# Start of Provided text

Students completed the practice sessions and tests during their mathematics class under the supervision of their teacher. Neither of the two teachers was a member of the research team, and no researcher attended a class meeting in which the experiment took place. Students solved problems by paper and pencil, without a calculator. No problem appeared more than once during the experiment. For each task (Venn and permutation), students saw a tutorial immediately before they began the first practice problem, and both the tutorial and practice problems were presented via an audiovisual slideshow created by the first author. Each practice problem appeared one at a time. Each problem remained on the screen while students attempted to solve it (45 s). Immediately afterwards, the solution appeared on the screen and remained on the screen while students heard a prerecorded oral explanation (60 s, on average), and then the solution remained on the screen while students corrected their errors (20 s). Having students correct their solution immediately after each practice problem prohibited us from scoring their practice problems, and thus we have no measure of practice performance. We should also note that this immediate feedback ensured that the study manipulated not only practice but instruction more broadly. Throughout each practice session, students could see their written work for practice problems that had appeared previously in the session. For each test (Venn and permutation), students were given a sheet of paper listing four novel problems and asked to solve the problems in any order they wish (8 min). Students received no feedback during the test.
Students predicted their test scores twice: immediately after the last practice problem, and immediately before the test. They also “postdicted” their test score immediately after the test. For each of these three judgments, students were asked to estimate their score on a test with four problems, as detailed in the Appendix.
6 RESULTS
6.1 Test scores
Both experiments showed a spacing effect (Figure 3). In Experiment 1, the spacing effect was moderately large, t(43) = 4.0, p < .001, d = 0.61, 95% CI [0.28, 0.92]. In Experiment 2, the spacing effect was smaller but still sizeable, t(54) = 2.9, p < .01, d = 0.39, 95% CI [0.11, 0.66]. Each Cohen's d value equals the mean difference score divided by the standard deviation of the difference scores (also known as d z). This choice of Cohen's d produced a smaller value than other alternatives because the two sets of scores were not strongly correlated, and thus the reported effect sizes are conservative (Lakens, 2013).

# End of Provided text

> **Written request 1**
Repeat word for word everything in the passage on the spacing study from "Students predicted their" down to "in the Appendix.".
> **Written request 2**
Write what comes next in the passage on the spacing study, picking up right after its final sentence.

# Start of Data

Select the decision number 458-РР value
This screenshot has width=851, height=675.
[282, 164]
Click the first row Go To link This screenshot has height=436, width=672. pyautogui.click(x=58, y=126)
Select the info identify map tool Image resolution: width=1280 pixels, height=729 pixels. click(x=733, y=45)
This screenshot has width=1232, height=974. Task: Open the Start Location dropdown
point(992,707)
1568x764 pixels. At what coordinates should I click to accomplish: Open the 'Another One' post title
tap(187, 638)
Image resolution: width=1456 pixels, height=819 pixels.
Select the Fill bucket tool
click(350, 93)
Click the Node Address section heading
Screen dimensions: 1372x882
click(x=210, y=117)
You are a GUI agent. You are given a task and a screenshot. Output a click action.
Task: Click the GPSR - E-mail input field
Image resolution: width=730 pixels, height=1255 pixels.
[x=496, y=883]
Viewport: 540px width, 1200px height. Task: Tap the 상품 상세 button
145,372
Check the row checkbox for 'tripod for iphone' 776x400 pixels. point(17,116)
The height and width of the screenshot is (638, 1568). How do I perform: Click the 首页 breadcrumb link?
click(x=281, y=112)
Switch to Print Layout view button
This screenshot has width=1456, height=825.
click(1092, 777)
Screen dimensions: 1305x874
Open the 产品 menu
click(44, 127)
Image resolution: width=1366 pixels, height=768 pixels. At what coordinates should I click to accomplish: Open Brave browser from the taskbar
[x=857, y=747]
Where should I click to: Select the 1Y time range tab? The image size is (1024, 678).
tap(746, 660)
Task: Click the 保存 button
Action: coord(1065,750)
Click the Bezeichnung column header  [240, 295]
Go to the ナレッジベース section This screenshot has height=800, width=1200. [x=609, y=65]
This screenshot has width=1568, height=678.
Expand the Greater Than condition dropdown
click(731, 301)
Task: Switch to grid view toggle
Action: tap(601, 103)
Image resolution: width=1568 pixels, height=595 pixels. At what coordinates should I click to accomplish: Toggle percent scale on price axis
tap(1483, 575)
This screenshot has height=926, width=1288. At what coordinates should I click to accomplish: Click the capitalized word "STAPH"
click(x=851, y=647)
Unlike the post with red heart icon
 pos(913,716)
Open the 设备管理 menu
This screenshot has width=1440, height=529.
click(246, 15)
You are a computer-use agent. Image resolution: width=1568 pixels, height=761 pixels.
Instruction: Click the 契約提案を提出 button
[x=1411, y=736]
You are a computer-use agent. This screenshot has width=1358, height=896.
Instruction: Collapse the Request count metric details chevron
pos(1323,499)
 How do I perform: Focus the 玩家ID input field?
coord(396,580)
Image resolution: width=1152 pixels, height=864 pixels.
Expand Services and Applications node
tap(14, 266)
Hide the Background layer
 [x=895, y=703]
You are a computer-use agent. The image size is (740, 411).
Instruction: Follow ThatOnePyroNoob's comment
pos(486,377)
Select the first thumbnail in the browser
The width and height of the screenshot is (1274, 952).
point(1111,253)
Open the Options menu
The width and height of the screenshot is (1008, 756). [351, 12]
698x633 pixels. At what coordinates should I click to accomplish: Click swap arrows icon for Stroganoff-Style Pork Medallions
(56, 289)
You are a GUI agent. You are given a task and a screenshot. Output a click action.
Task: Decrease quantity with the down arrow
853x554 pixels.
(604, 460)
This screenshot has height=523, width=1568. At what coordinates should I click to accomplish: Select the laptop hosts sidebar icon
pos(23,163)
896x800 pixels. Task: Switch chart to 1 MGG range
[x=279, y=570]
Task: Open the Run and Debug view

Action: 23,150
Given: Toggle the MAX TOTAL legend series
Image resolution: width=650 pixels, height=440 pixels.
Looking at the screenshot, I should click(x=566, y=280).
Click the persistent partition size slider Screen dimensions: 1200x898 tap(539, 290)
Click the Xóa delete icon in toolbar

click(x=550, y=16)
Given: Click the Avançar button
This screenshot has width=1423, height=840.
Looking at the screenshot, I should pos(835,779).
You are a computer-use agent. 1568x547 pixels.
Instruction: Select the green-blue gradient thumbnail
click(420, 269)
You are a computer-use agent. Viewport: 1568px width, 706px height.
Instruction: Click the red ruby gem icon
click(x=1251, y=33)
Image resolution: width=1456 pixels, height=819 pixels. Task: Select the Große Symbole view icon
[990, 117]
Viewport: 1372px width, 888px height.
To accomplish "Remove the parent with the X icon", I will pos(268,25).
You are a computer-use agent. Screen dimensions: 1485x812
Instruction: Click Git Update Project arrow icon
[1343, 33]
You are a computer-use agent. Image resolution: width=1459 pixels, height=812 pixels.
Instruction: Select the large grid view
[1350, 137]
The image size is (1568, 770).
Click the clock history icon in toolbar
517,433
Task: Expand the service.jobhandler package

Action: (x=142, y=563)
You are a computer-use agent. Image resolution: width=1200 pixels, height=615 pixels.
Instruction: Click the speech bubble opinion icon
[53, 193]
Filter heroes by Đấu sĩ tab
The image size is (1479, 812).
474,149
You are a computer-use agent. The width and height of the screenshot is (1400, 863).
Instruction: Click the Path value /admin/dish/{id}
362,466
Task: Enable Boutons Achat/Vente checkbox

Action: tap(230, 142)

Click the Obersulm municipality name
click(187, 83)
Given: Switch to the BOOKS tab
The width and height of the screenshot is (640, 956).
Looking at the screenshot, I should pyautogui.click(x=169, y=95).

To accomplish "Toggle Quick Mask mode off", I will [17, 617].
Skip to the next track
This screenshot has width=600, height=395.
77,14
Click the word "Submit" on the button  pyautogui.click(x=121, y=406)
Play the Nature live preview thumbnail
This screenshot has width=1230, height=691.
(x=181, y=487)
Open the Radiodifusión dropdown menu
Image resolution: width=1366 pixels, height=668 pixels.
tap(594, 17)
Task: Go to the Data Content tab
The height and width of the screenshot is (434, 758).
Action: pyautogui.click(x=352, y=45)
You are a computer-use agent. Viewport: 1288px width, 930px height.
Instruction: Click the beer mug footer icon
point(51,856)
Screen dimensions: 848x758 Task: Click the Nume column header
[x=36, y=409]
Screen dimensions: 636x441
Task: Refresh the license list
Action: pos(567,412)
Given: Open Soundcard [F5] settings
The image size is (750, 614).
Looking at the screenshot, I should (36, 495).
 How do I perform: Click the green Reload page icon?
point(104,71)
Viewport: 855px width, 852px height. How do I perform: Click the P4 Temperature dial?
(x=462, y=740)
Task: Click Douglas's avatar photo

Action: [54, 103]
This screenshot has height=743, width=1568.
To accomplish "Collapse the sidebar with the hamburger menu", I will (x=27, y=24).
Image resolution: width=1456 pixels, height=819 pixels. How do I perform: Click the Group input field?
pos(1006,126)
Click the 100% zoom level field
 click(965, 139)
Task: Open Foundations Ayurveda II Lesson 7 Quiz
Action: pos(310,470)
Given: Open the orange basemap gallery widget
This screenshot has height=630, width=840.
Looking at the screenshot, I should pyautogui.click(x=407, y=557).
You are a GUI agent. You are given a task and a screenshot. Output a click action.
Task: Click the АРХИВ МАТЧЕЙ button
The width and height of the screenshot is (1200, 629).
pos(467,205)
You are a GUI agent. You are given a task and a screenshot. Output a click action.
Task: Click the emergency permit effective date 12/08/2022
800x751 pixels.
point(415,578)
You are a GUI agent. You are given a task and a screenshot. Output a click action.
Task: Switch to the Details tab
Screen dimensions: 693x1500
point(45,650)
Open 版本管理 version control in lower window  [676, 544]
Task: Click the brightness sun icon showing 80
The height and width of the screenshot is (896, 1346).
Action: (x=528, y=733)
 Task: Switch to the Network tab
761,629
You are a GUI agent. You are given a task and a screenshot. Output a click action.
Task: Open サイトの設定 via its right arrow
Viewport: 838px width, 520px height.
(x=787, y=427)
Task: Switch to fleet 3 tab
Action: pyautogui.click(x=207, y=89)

# End of Data

> **Exercise answer 1**
Students predicted their test scores twice: immediately after the last practice problem, and immediately before the test. They also “postdicted” their test score immediately after the test. For each of these three judgments, students were asked to estimate their score on a test with four problems, as detailed in the Appendix.

> **Exercise answer 2**
The spacing effect was not associated with student proficiency. Specifically, students' mathematics scores on the KS2 SAT (see Method) were not significantly correlated with the students' spacing effect (test score in spaced condition minus test score in massed condition) in both Experiment 1 (r = .21, p = .19) and Experiment 2 (r = .07, p = .63). Thus, the data provide no support for the claim that the benefits of spacing depend on student proficiency.
6.2 Students' predictions
In both experiments, spaced practice led to accurate predictions of test scores, whereas massed practice engendered overconfidence (Figure 4). For Prediction 1, which students made immediately after the last practice problem, spacing led to predictions that were slightly but not significantly greater than actual test scores (Experiment 1: t(43) = 1.0, p = .33, d = 0.15; Experiment 2: t(54) = 1.7, p = .10, d = 0.23), whereas massed practice led to substantial overconfidence (Experiment 1: t(43) = 6.1, p < .001, d = 0.92; Experiment 2: t(54) = 7.9, p < .001, d = 1.07). For Prediction 2, which students provided immediately before the test, spacing again led to accurate predictions (Experiment 1: t(43) = −0.1, p = .93, d = 0.01; Experiment 2: t(54) = 0.1, p = .93, d = 0.01), whereas massed practice produced moderate overconfidence (Experiment 1: t(43) = 2.7, p < .01, d = 0.41; Experiment 2: t(54) = 2.3, p = .03, d = 0.31). Finally, the “postdictions” made immediately after the test were accurate regardless of whether practice had been spaced or massed.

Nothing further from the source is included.